Issues with previous implementation

In the distributed controls case the Controls were Functions on each spatial comm and were not collective over the global comm - this breaks the ReducedFunctional contract and meant that this version would fail the taylor test (e.g. the xfailed tests here:

firedrake/tests/firedrake/adjoint/test_ensemble_reduced_functional.py

Lines 99 to 101 in a101140

    
           @pytest.mark.xfail(reason="Taylor's test fails because the inner product \ 
        
                              between the perturbation and gradient is not allreduced \ 
        
                              for `scatter_control=False`.")

In the case with a single control $m$, the user had to implement the local part of the sum (i.e. manually sum the $J_i$ on the local rank themselves).

What does this PR do?

This PR splits the EnsembleReducedFunctional into separate ReducedFunctional classes for the Bcast, Transform, and Reduce. EnsembleReducedFunctional is then re-implemented in terms of these operations.

These all use EnsembleFunction as either the control and/or functional as appropriate so we get collective behaviour and the Taylor tests for a distributed control pass (and we can use them in optimisers).

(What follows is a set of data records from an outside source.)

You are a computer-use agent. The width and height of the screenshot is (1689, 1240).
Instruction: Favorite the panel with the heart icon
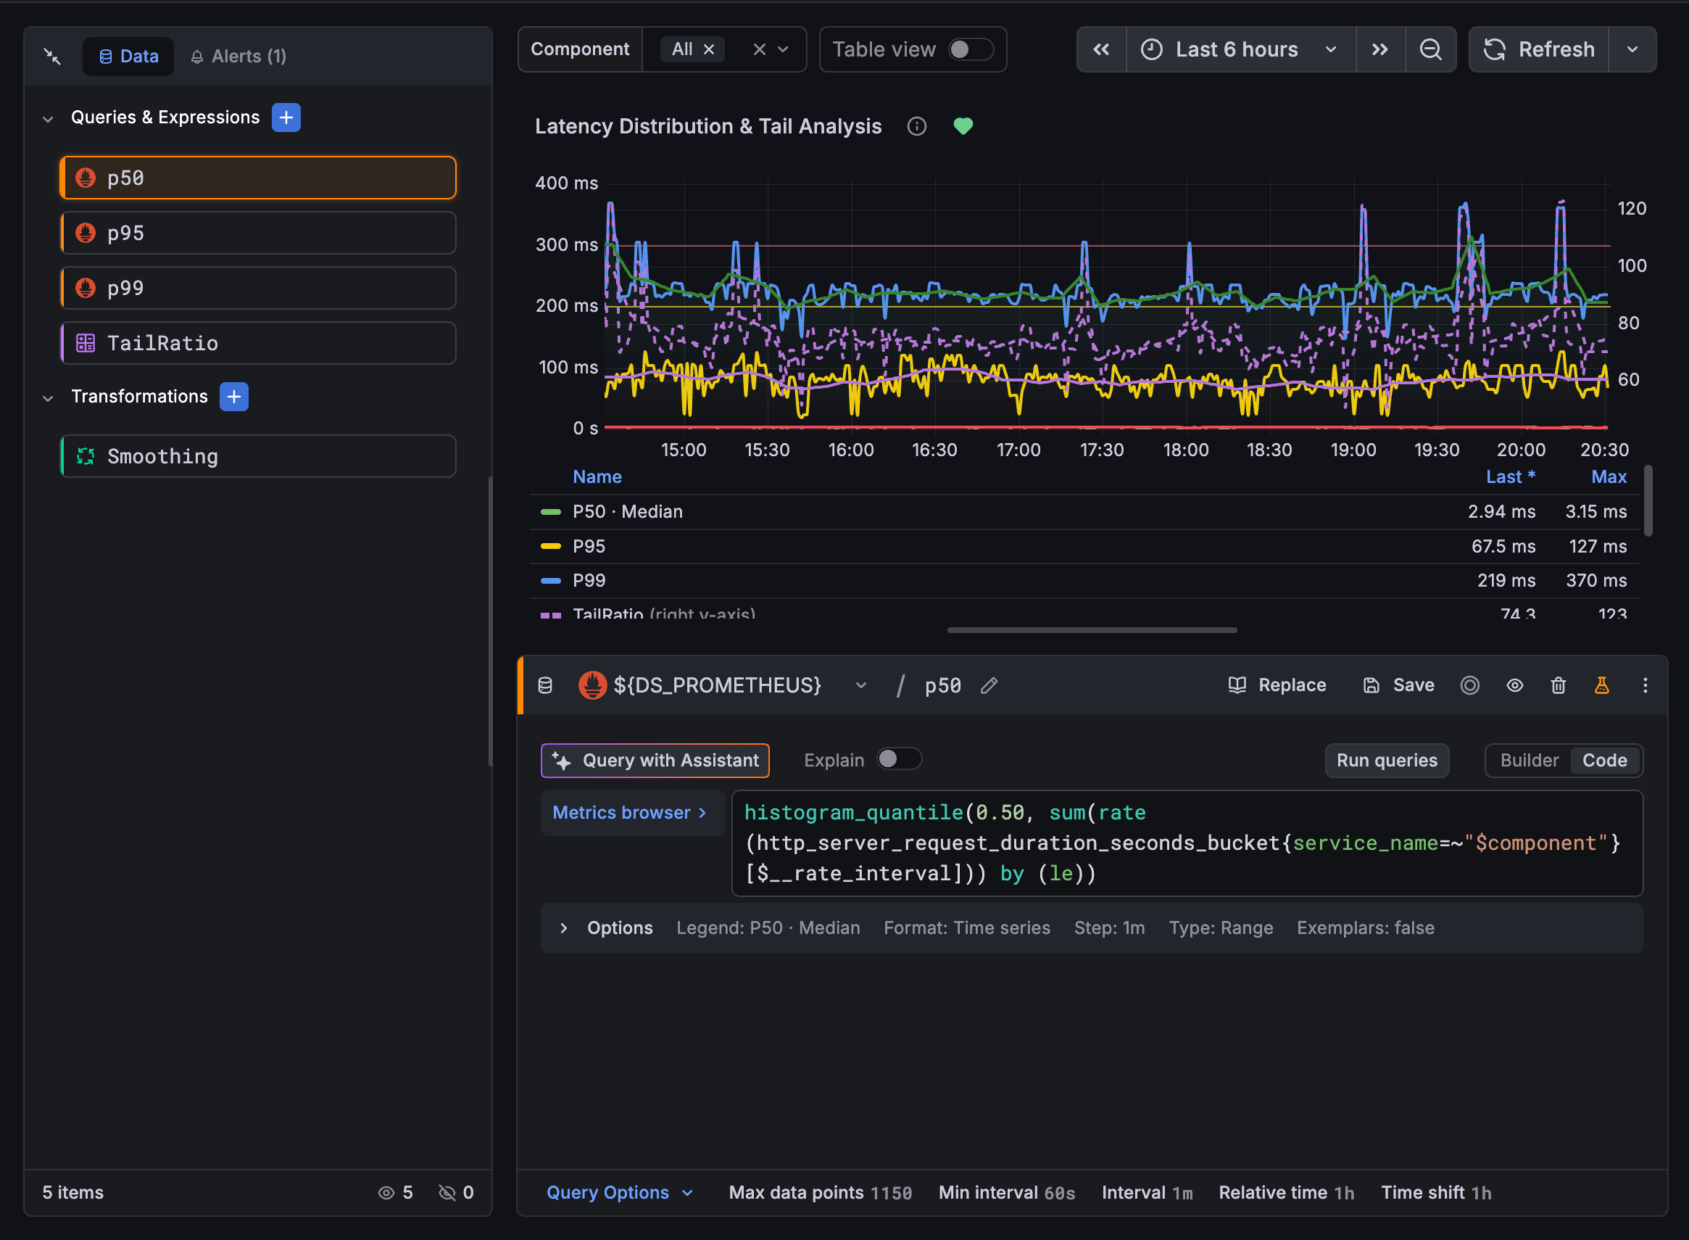[963, 126]
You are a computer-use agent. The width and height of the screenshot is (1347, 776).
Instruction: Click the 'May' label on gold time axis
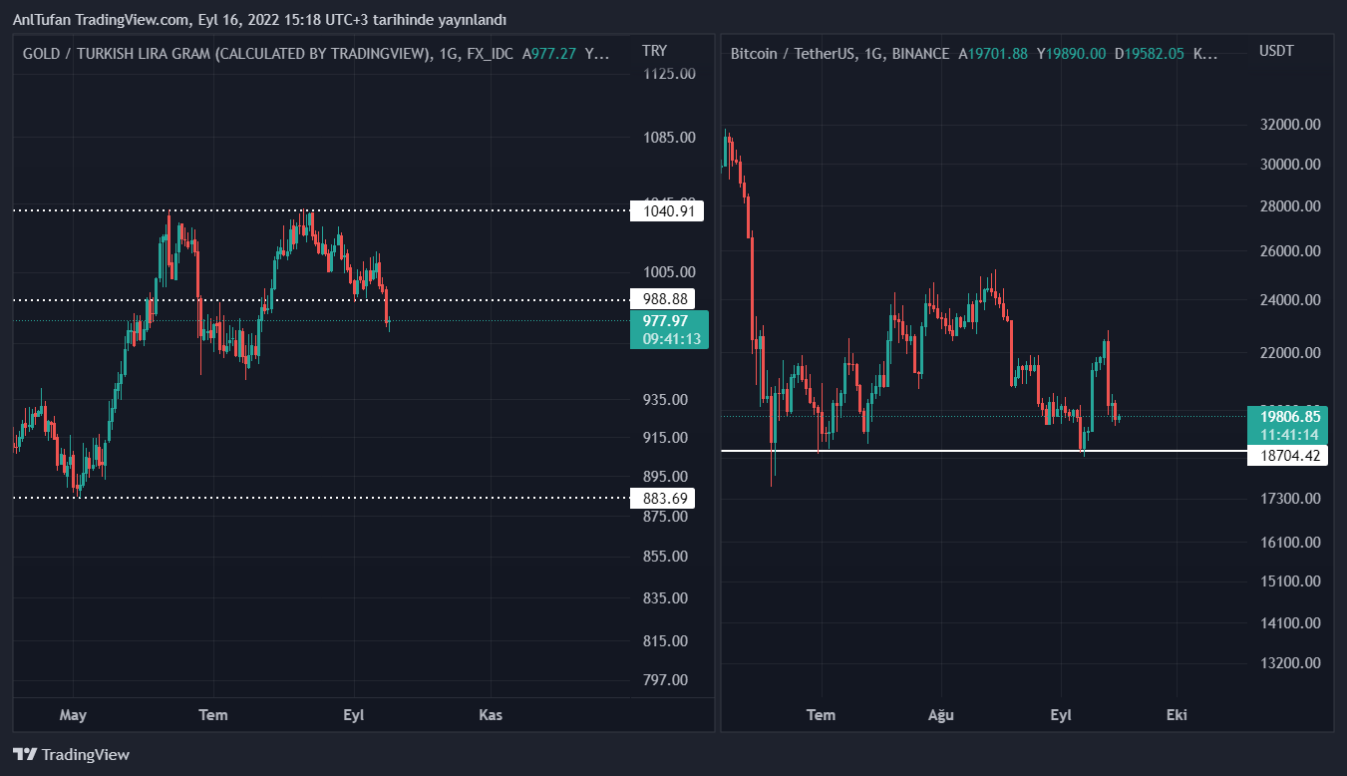click(74, 714)
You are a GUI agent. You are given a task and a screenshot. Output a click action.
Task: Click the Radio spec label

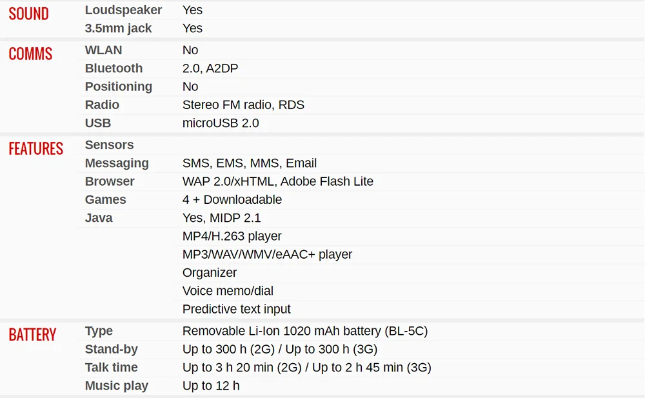click(102, 104)
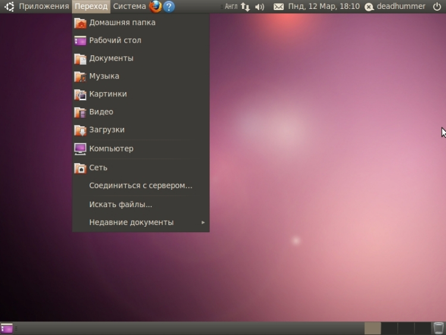446x335 pixels.
Task: Click the Show Desktop icon bottom-left
Action: [x=7, y=328]
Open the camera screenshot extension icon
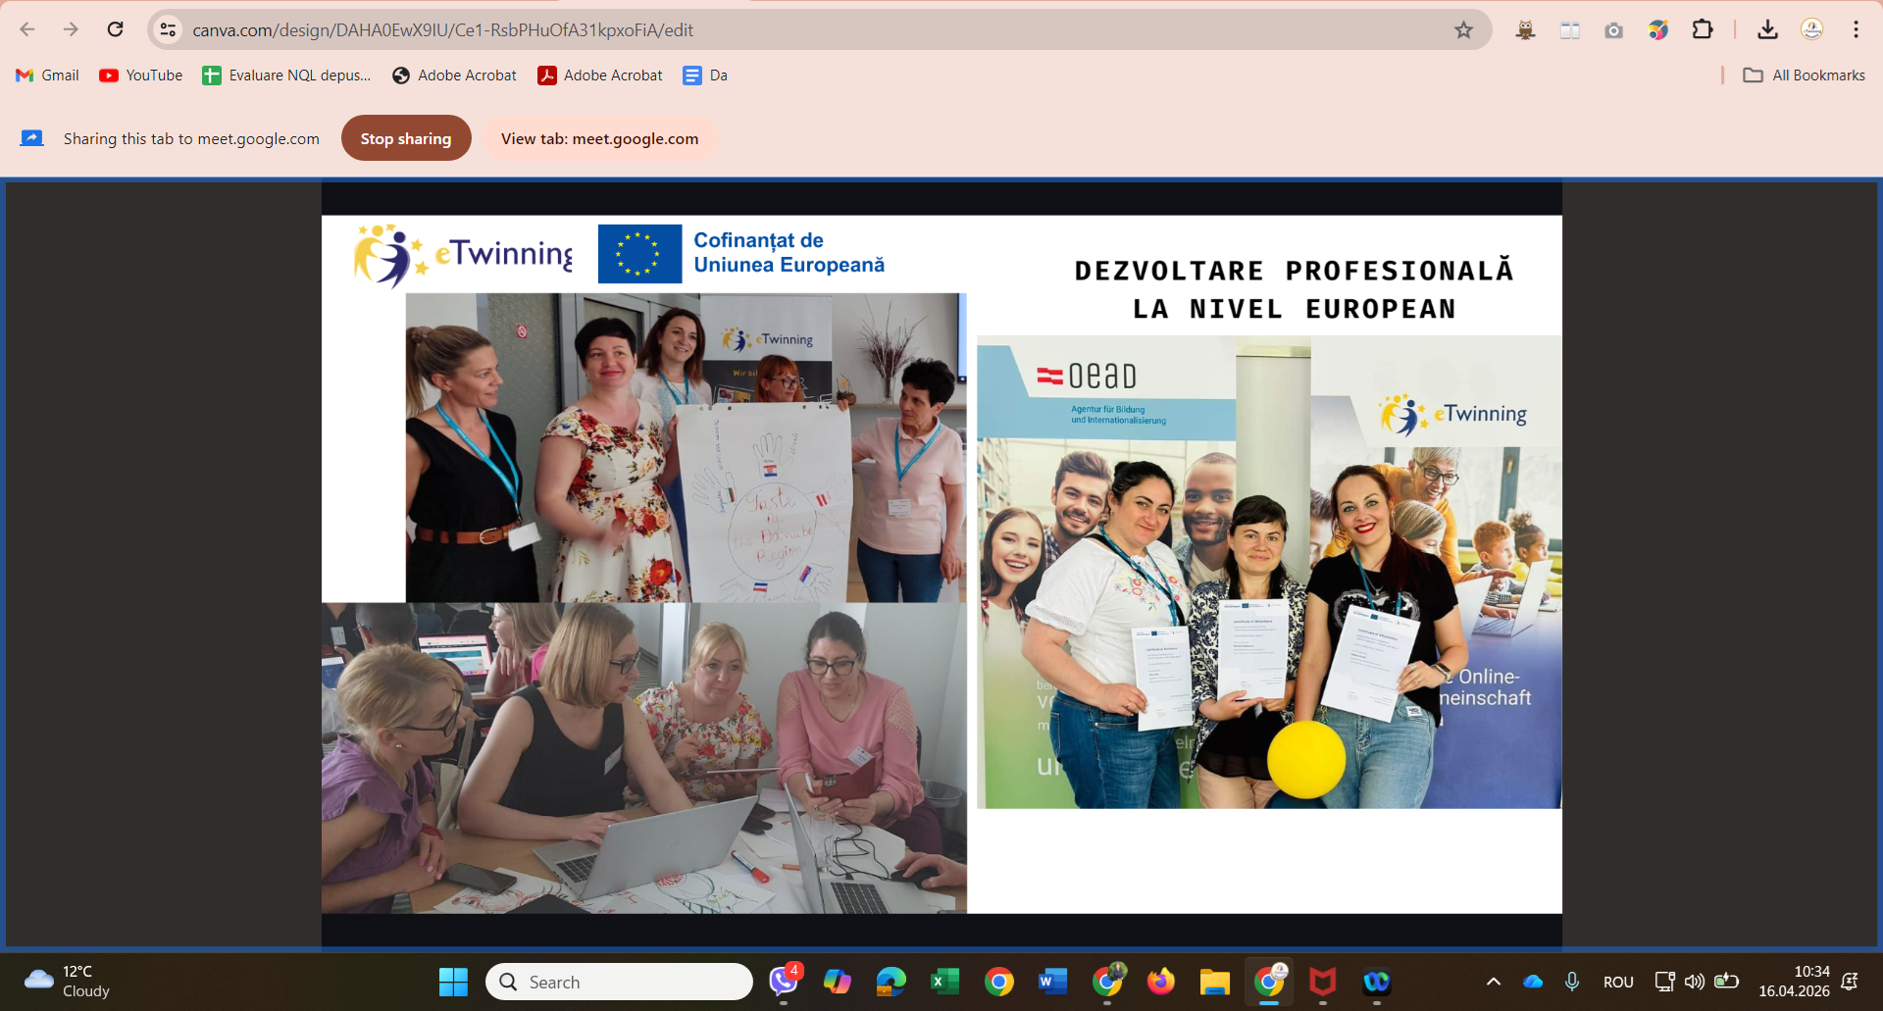The height and width of the screenshot is (1011, 1883). (x=1613, y=30)
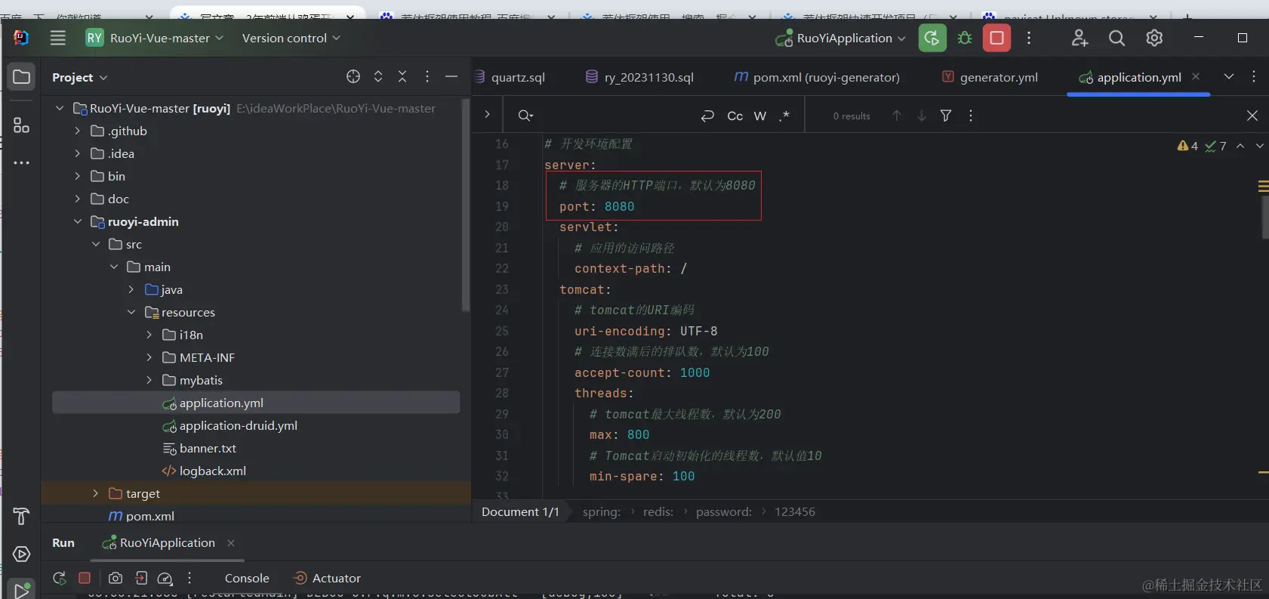Screen dimensions: 1269x599
Task: Open IDE settings gear icon
Action: pyautogui.click(x=1154, y=39)
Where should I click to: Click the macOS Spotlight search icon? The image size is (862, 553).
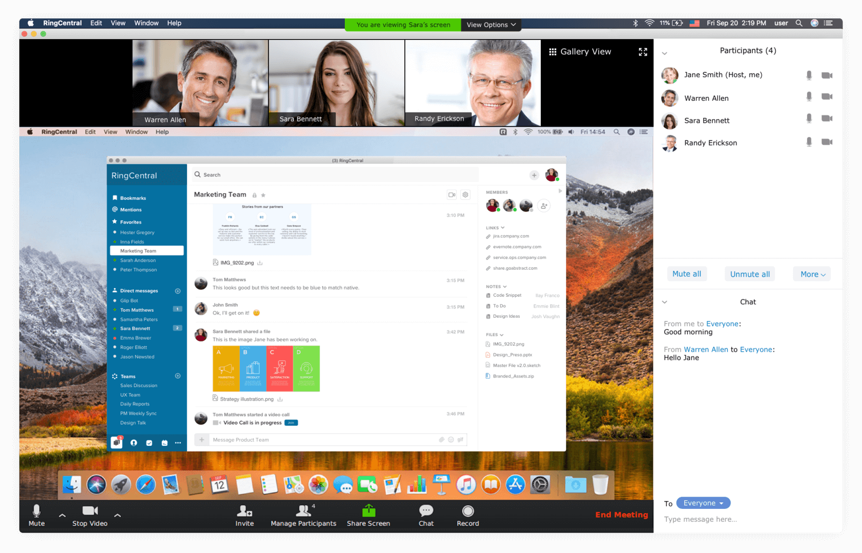click(799, 23)
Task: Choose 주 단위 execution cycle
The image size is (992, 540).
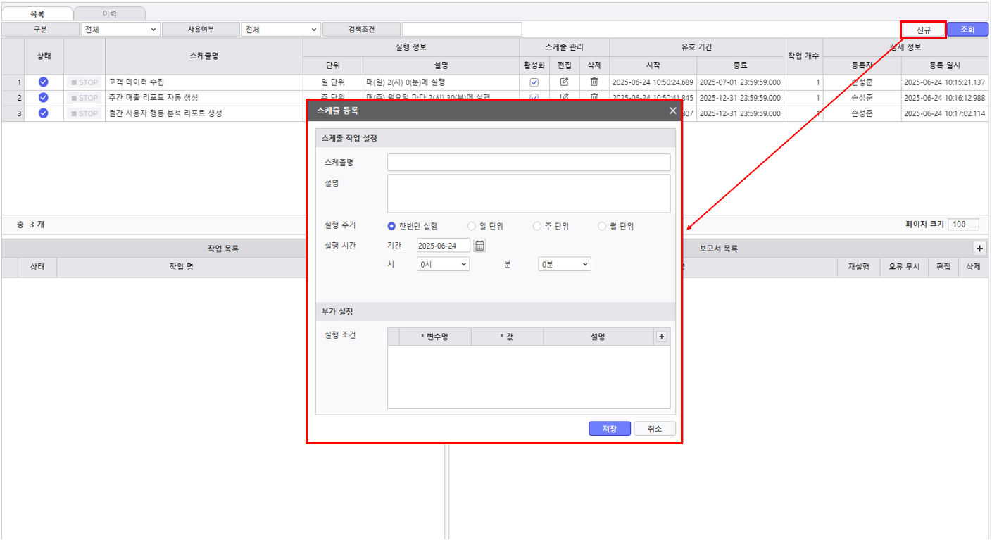Action: tap(537, 227)
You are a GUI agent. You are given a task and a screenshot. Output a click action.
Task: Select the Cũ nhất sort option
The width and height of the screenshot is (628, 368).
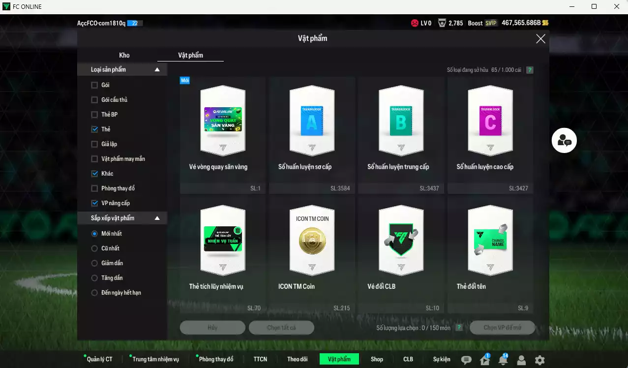pyautogui.click(x=95, y=248)
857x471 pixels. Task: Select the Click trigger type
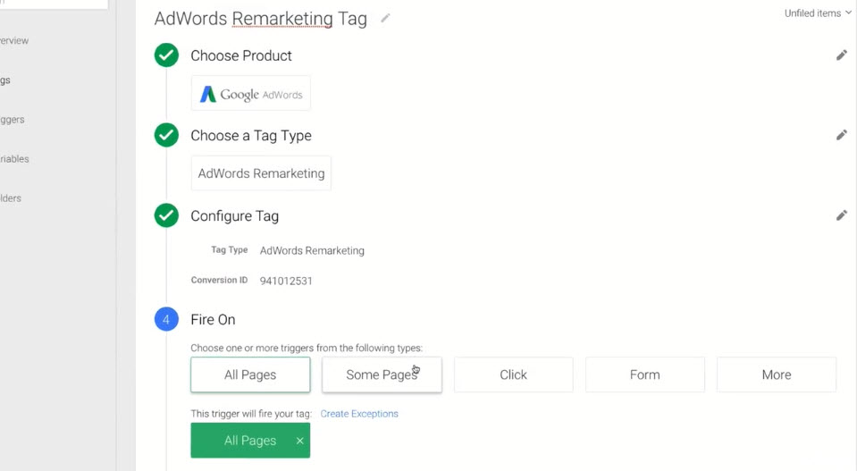[513, 374]
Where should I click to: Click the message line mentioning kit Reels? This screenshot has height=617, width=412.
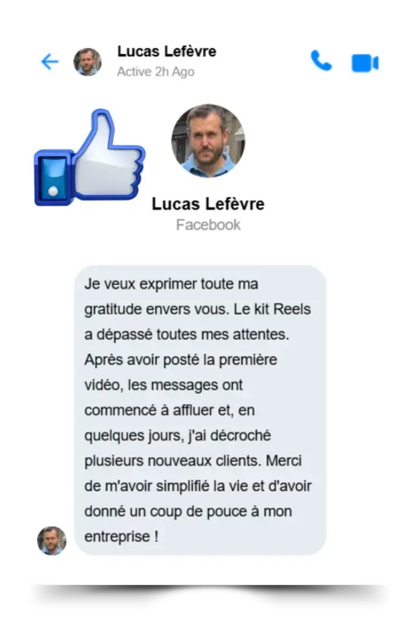tap(198, 309)
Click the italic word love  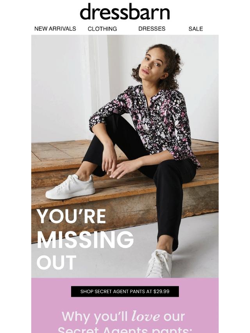[146, 317]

It also implements an additional OverloadedType called EnsembleAdjVec which is a distributed vector of AdjFloat. It is to AdjFloat what EnsembleFunction is to Function.

What changes will users see?

To use distributed controls a user will need to create an EnsembleFunctionSpace to use an EnsembleFunction as the control. But in return you get the collective behaviour.

A significant API change for both individual and collective controls is that now the $J_i$ on each spatial comm are passed as a separate ReducedFunctional, rather than taping all the $J_i$ and the local reduction on one tape.

This means that the user only has to implement $J_i$ rather than any of the reduction.
It ensures that each $J_i$ has a different tape, so can be run in any order without polluting state for the derivative calculation.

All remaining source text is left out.